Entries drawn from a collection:
+++
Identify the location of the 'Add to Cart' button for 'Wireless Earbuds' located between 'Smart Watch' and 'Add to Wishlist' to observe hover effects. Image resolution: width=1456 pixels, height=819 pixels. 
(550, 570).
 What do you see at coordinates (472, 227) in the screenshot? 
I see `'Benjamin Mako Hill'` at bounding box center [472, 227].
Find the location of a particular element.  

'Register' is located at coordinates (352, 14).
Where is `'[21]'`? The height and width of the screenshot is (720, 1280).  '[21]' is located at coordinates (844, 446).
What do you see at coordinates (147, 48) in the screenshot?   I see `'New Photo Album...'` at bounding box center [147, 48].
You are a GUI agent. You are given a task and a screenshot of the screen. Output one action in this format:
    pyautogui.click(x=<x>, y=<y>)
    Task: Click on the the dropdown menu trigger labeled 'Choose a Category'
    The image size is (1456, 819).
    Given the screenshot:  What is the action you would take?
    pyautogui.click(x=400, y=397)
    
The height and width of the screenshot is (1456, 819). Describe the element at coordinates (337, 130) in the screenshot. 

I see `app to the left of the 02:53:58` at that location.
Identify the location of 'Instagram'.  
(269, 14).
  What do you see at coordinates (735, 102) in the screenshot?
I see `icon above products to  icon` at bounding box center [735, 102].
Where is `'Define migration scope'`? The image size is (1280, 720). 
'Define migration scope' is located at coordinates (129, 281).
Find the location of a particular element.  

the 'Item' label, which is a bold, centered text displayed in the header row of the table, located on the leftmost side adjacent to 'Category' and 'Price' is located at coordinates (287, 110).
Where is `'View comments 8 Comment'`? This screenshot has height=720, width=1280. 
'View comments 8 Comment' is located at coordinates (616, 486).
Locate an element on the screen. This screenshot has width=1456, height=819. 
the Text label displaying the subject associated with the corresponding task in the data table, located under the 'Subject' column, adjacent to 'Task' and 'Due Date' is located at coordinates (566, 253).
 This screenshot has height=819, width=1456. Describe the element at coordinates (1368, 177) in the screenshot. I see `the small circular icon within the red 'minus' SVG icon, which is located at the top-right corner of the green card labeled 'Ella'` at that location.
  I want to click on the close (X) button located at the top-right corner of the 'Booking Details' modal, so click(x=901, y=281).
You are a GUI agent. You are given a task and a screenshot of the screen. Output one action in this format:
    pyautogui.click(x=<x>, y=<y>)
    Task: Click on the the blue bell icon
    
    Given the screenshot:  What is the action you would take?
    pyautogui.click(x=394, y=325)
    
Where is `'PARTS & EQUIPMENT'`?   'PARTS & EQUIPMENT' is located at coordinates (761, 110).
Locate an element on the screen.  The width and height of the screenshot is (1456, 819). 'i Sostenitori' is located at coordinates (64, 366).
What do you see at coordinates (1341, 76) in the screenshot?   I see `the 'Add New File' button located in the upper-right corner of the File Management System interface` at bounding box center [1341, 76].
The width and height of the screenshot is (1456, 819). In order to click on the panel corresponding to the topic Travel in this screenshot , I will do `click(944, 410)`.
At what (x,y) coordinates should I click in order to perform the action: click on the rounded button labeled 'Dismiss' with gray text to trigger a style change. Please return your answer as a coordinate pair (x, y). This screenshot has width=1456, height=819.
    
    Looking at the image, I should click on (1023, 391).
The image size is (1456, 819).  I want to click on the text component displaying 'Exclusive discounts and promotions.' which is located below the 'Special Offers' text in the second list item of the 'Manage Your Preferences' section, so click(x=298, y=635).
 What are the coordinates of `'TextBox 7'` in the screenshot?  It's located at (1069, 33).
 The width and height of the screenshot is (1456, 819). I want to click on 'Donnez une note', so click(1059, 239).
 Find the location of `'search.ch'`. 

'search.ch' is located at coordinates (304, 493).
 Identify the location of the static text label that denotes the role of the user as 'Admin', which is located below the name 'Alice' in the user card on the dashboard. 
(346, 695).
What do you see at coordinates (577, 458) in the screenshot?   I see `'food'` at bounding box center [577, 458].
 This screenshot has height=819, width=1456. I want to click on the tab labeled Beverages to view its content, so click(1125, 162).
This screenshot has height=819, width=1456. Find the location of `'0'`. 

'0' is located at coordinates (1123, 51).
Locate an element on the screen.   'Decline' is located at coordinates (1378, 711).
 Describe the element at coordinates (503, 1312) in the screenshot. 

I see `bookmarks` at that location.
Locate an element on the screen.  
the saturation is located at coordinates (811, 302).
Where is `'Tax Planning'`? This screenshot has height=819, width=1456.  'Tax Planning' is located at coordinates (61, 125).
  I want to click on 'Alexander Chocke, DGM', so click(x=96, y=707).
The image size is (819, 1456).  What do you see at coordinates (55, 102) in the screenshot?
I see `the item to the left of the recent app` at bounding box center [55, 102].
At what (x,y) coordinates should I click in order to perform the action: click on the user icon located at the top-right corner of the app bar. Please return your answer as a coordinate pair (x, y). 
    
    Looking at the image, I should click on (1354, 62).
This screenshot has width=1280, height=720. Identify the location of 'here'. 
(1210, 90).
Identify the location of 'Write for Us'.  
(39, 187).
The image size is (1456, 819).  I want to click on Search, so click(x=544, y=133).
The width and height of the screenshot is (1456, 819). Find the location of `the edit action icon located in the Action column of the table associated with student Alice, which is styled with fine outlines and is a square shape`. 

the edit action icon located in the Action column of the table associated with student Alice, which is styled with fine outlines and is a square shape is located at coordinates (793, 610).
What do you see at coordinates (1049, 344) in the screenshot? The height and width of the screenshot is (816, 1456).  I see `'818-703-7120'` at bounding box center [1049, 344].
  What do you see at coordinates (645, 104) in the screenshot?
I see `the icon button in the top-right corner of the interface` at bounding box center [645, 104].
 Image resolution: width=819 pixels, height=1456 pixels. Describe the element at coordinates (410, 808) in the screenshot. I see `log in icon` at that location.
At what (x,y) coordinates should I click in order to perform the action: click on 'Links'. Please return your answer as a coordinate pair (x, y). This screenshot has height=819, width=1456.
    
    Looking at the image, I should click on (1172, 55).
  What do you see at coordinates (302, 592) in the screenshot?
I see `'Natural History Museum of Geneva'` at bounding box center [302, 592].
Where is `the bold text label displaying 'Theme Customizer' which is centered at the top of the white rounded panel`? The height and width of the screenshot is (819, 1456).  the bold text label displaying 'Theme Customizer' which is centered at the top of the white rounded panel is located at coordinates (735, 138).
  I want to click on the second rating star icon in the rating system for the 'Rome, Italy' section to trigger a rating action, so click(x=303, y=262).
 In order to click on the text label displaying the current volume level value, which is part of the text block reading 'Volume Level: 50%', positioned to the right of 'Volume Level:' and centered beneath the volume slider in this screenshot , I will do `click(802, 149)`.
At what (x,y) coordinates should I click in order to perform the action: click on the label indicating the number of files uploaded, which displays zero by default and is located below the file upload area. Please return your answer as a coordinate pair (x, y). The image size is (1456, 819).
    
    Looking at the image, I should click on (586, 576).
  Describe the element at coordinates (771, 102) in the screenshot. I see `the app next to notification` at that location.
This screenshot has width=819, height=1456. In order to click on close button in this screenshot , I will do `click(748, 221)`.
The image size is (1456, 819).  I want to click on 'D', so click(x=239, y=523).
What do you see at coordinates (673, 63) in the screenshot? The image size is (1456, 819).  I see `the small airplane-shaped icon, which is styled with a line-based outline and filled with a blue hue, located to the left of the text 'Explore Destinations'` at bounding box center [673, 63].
+++
Aim of the exercise: Reproduce every item above verbatim, line for line.

Exercise response:
Identify the location of the 'Add to Cart' button for 'Wireless Earbuds' located between 'Smart Watch' and 'Add to Wishlist' to observe hover effects. Image resolution: width=1456 pixels, height=819 pixels. 
(550, 570).
 What do you see at coordinates (472, 227) in the screenshot? 
I see `'Benjamin Mako Hill'` at bounding box center [472, 227].
Find the location of a particular element.  

'Register' is located at coordinates (352, 14).
Where is `'[21]'`? The height and width of the screenshot is (720, 1280).  '[21]' is located at coordinates (844, 446).
What do you see at coordinates (147, 48) in the screenshot?   I see `'New Photo Album...'` at bounding box center [147, 48].
You are a GUI agent. You are given a task and a screenshot of the screen. Output one action in this format:
    pyautogui.click(x=<x>, y=<y>)
    Task: Click on the the dropdown menu trigger labeled 'Choose a Category'
    The image size is (1456, 819).
    Given the screenshot:  What is the action you would take?
    pyautogui.click(x=400, y=397)
    
The height and width of the screenshot is (1456, 819). Describe the element at coordinates (337, 130) in the screenshot. 

I see `app to the left of the 02:53:58` at that location.
Identify the location of 'Instagram'.  
(269, 14).
  What do you see at coordinates (735, 102) in the screenshot?
I see `icon above products to  icon` at bounding box center [735, 102].
Where is `'Define migration scope'`? The image size is (1280, 720). 
'Define migration scope' is located at coordinates (129, 281).
Find the location of a particular element.  

the 'Item' label, which is a bold, centered text displayed in the header row of the table, located on the leftmost side adjacent to 'Category' and 'Price' is located at coordinates (287, 110).
Where is `'View comments 8 Comment'`? This screenshot has height=720, width=1280. 
'View comments 8 Comment' is located at coordinates (616, 486).
Locate an element on the screen. This screenshot has width=1456, height=819. 
the Text label displaying the subject associated with the corresponding task in the data table, located under the 'Subject' column, adjacent to 'Task' and 'Due Date' is located at coordinates (566, 253).
 This screenshot has height=819, width=1456. Describe the element at coordinates (1368, 177) in the screenshot. I see `the small circular icon within the red 'minus' SVG icon, which is located at the top-right corner of the green card labeled 'Ella'` at that location.
  I want to click on the close (X) button located at the top-right corner of the 'Booking Details' modal, so click(x=901, y=281).
You are a GUI agent. You are given a task and a screenshot of the screen. Output one action in this format:
    pyautogui.click(x=<x>, y=<y>)
    Task: Click on the the blue bell icon
    
    Given the screenshot:  What is the action you would take?
    pyautogui.click(x=394, y=325)
    
Where is `'PARTS & EQUIPMENT'`?   'PARTS & EQUIPMENT' is located at coordinates (761, 110).
Locate an element on the screen.  The width and height of the screenshot is (1456, 819). 'i Sostenitori' is located at coordinates (64, 366).
What do you see at coordinates (1341, 76) in the screenshot?   I see `the 'Add New File' button located in the upper-right corner of the File Management System interface` at bounding box center [1341, 76].
The width and height of the screenshot is (1456, 819). In order to click on the panel corresponding to the topic Travel in this screenshot , I will do `click(944, 410)`.
At what (x,y) coordinates should I click in order to perform the action: click on the rounded button labeled 'Dismiss' with gray text to trigger a style change. Please return your answer as a coordinate pair (x, y). This screenshot has width=1456, height=819.
    
    Looking at the image, I should click on (1023, 391).
The image size is (1456, 819).  I want to click on the text component displaying 'Exclusive discounts and promotions.' which is located below the 'Special Offers' text in the second list item of the 'Manage Your Preferences' section, so click(x=298, y=635).
 What are the coordinates of `'TextBox 7'` in the screenshot?  It's located at (1069, 33).
 The width and height of the screenshot is (1456, 819). I want to click on 'Donnez une note', so click(1059, 239).
 Find the location of `'search.ch'`. 

'search.ch' is located at coordinates (304, 493).
 Identify the location of the static text label that denotes the role of the user as 'Admin', which is located below the name 'Alice' in the user card on the dashboard. 
(346, 695).
What do you see at coordinates (577, 458) in the screenshot?   I see `'food'` at bounding box center [577, 458].
 This screenshot has height=819, width=1456. I want to click on the tab labeled Beverages to view its content, so click(1125, 162).
This screenshot has height=819, width=1456. Find the location of `'0'`. 

'0' is located at coordinates (1123, 51).
Locate an element on the screen.   'Decline' is located at coordinates (1378, 711).
 Describe the element at coordinates (503, 1312) in the screenshot. 

I see `bookmarks` at that location.
Locate an element on the screen.  
the saturation is located at coordinates (811, 302).
Where is `'Tax Planning'`? This screenshot has height=819, width=1456.  'Tax Planning' is located at coordinates (61, 125).
  I want to click on 'Alexander Chocke, DGM', so click(x=96, y=707).
The image size is (819, 1456).  What do you see at coordinates (55, 102) in the screenshot?
I see `the item to the left of the recent app` at bounding box center [55, 102].
At what (x,y) coordinates should I click in order to perform the action: click on the user icon located at the top-right corner of the app bar. Please return your answer as a coordinate pair (x, y). 
    
    Looking at the image, I should click on (1354, 62).
This screenshot has width=1280, height=720. Identify the location of 'here'. 
(1210, 90).
Identify the location of 'Write for Us'.  
(39, 187).
The image size is (1456, 819).  I want to click on Search, so click(x=544, y=133).
The width and height of the screenshot is (1456, 819). Find the location of `the edit action icon located in the Action column of the table associated with student Alice, which is styled with fine outlines and is a square shape`. 

the edit action icon located in the Action column of the table associated with student Alice, which is styled with fine outlines and is a square shape is located at coordinates (793, 610).
What do you see at coordinates (1049, 344) in the screenshot? The height and width of the screenshot is (816, 1456).  I see `'818-703-7120'` at bounding box center [1049, 344].
  What do you see at coordinates (645, 104) in the screenshot?
I see `the icon button in the top-right corner of the interface` at bounding box center [645, 104].
 Image resolution: width=819 pixels, height=1456 pixels. Describe the element at coordinates (410, 808) in the screenshot. I see `log in icon` at that location.
At what (x,y) coordinates should I click in order to perform the action: click on 'Links'. Please return your answer as a coordinate pair (x, y). This screenshot has height=819, width=1456.
    
    Looking at the image, I should click on (1172, 55).
  What do you see at coordinates (302, 592) in the screenshot?
I see `'Natural History Museum of Geneva'` at bounding box center [302, 592].
Where is `the bold text label displaying 'Theme Customizer' which is centered at the top of the white rounded panel`? The height and width of the screenshot is (819, 1456).  the bold text label displaying 'Theme Customizer' which is centered at the top of the white rounded panel is located at coordinates (735, 138).
  I want to click on the second rating star icon in the rating system for the 'Rome, Italy' section to trigger a rating action, so click(x=303, y=262).
 In order to click on the text label displaying the current volume level value, which is part of the text block reading 'Volume Level: 50%', positioned to the right of 'Volume Level:' and centered beneath the volume slider in this screenshot , I will do `click(802, 149)`.
At what (x,y) coordinates should I click in order to perform the action: click on the label indicating the number of files uploaded, which displays zero by default and is located below the file upload area. Please return your answer as a coordinate pair (x, y). The image size is (1456, 819).
    
    Looking at the image, I should click on (586, 576).
  Describe the element at coordinates (771, 102) in the screenshot. I see `the app next to notification` at that location.
This screenshot has width=819, height=1456. In order to click on close button in this screenshot , I will do `click(748, 221)`.
The image size is (1456, 819).  I want to click on 'D', so click(x=239, y=523).
What do you see at coordinates (673, 63) in the screenshot? The image size is (1456, 819).  I see `the small airplane-shaped icon, which is styled with a line-based outline and filled with a blue hue, located to the left of the text 'Explore Destinations'` at bounding box center [673, 63].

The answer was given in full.